Dee slapped his knee and made the ale jump in the jug. ‘I knew it,’ he almost shouted. Then he remembered the need for secrecy. ‘I knew it,’ he repeated, in a whisper this time. ‘It was the soul of Ralph Whitingside. I knew that I should have completed that banishment rite, hedge priest or no hedge priest.’

Marlowe looked at the man. He seemed quite sane, most of the time, and yet it was hard to swallow his belief in souls and wandering spirits. He dropped his voice so low that it was just a breath in Dee’s ear. ‘I rather thought it was Meg,’ he said.

Dee bridled. ‘When you are an expert in raising the dead, Dominus Marlowe,’ he said, sharply, ‘then I will take your advice on these things. Why would Meg make Steane scream and run for his life?’

‘Because he thought it was the soul of Ralph Whitingside,’ Marlowe said. ‘It hardly matters, does it, whether it was or not?’

‘It matters to me,’ the magus said, in a huff. ‘And it matters to all those who use that church, unless they mind a shiftless ghost attending their services when it fancies.’ He picked up his ale mug and drained it. ‘But, I must be away. My manservant is sorting out the horses at the livery and I have a lot of work to do when I get home.’

‘And when do you expect to get home, Dr Dee?’ Marlowe said, drily.

‘First thing tomorrow, Master Marlowe,’ Dee said with a twinkle. ‘It would be sooner, but I have decided to take the scenic route.’ He stood up and looked down at the scholar. Dee could see, all laid one over the other, the boy he had been and the man he would, with the grace of something, possibly God, become. ‘Travel safely, Kit,’ Dee said.

‘And you, too, John.’

They clasped hands briefly, then, with a smile and just a hint of saltpetre and a shower of sparks for the look of the thing, the magus was gone.

‘You’re very quiet back here, Master Marlowe.’

The voice came from above his head and behind him and he twisted his neck to check who it was.

‘Meg!’ he said. ‘Can you come and sit with me?’

‘I can,’ she said, ‘but only for a minute. I had the afternoon off for the inquest, but I am back at work now, officially.’

‘Officially?’

‘Well -’ she patted her stomach – ‘I won’t be working, here or in the other way, for much longer. So it doesn’t matter if Jack Wheeler tells me to go today; it will all be the same in the end.’

‘What will you do?’ Marlowe knew there should be some sort of justice for Meg and her baby, but didn’t know how to make it happen. In fairy-tales, he would have married her himself and they would have lived happily ever after, but this was no fairy-tale.

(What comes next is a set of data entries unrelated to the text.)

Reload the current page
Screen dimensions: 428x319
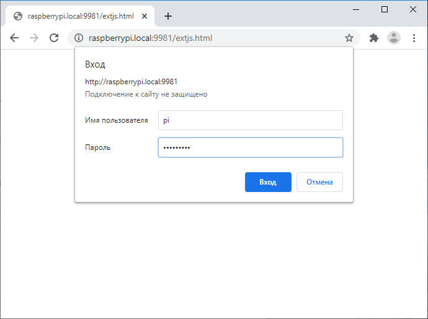tap(54, 38)
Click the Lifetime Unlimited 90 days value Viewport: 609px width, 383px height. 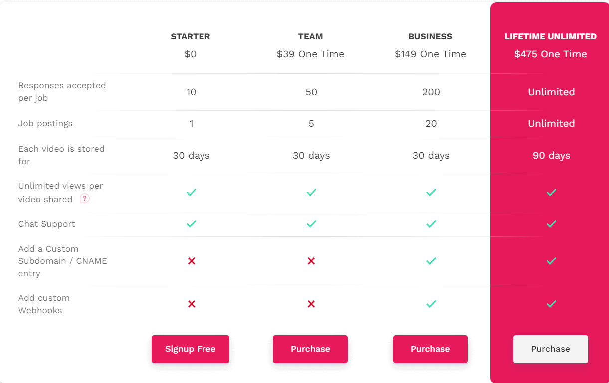coord(551,156)
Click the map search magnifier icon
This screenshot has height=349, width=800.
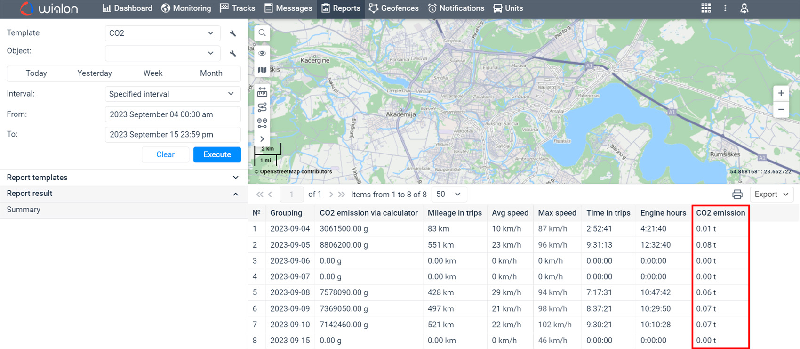[x=262, y=33]
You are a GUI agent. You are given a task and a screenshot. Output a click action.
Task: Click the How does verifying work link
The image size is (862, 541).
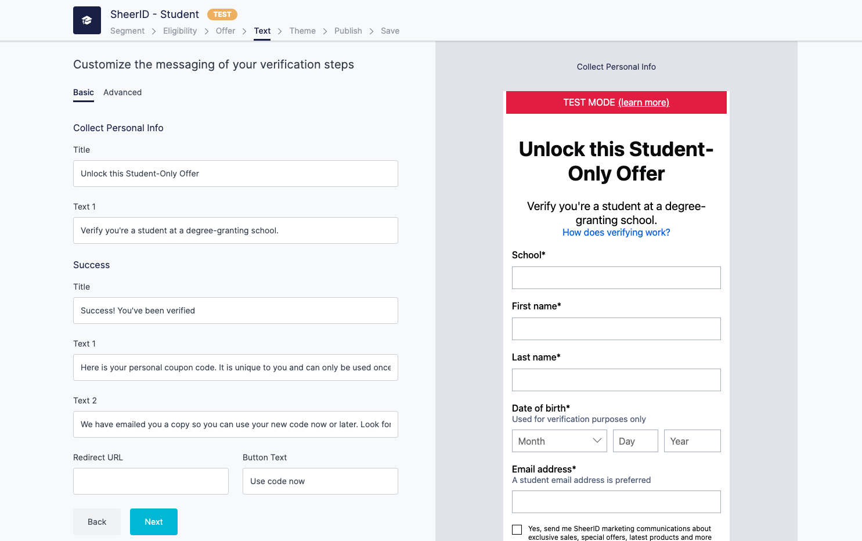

‘Sir Roger Manwood has offered me a place in his house,’ she said, ‘but I’m not sure. It’s a long way from home and . . . well, I’m not sure why he did it.’ She bent closer. ‘I’m not sure what he’s after.’

‘Justice, of a sort,’ Marlowe said. ‘Don’t forget that you . . . well.’ He dropped his voice until she could hardly hear it. ‘You did . . . kill Benjamin Steane.’

She looked at him, her eyes wide. ‘Don’t say that, Master Marlowe. Anyone could be listening. I thought when you didn’t mention it in the inquest . . .’

‘It doesn’t mean I don’t know, though, Meg,’ Marlowe said. ‘I had to tell Sir Roger and Dr Dee; they had been helping me with the case from the beginning, they deserved to know.’ He clapped her on the shoulder. ‘Go to Sir Roger’s house. He lives in acres of woodland, with a lake, a stream, everything that little Ralph could want as he grows up. And . . . don’t forget the baby’s father grew up there too. It will be like a homecoming.’ He didn’t tell Meg Sir Roger’s feelings about children; there would be plenty of occasions, he felt sure, when she would discover that for herself.